The golden era of Ten simple rules articles

R
PLOS
Data analysis
Author

Pablo Gómez Barreiro

Published

September 2, 2024

Top 10 lists have dominated the internet for ages, and academic publishing is no exception. My Twitter feed is proof of this; with frequent “Ten Simple Rules to…” being retweeted left and right. This made me curious about the origin of these papers and whether they were a sudden trend or just a passing phase. I did not jump into this data search with many expectations, but what I initially thought would be a simple answer turned into an unexpectedly enjoyable internet adventure.

The data, and the cleaning

Using Dimensions, I downloaded all available data for articles containing the phrases “10 simple rules” and “Ten simple rules.” It’s not a perfect starting point, but I’ll clean the data later.
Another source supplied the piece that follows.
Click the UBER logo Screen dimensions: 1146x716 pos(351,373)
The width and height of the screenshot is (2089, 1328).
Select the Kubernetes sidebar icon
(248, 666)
If you’d like to follow along or explore on your own, you can find the original .csv file here: LINK. Just remember to skip the first row when loading the file in R. After that, it’s simply a matter of filtering out titles that don’t contain the target keywords

Show the code
library(tidyverse)

keywords<-c("ten simple rules","10 simple rules")

clean_data<- read_csv("Dimensions-Publication-2024-08-24_19-59-19.csv",  skip = 1)%>%
  filter(grepl(paste(keywords,collapse = "|"),tolower(Title)))

head(clean_data,10)

The original sin

Arranging data by publication year shows that the first known paper (according to Dimensions) with “Ten simple rules” in its title was published back in 1988.

Screenshot from the 1988 movie Who framed roger rabbit?

For temporal context, the movie Who framed roger rabbit? was also published in 1988
Show the code
library(tidyverse)

clean_data%>%
  select(Title,PubYear)%>%
  arrange(PubYear)%>%
  head(5)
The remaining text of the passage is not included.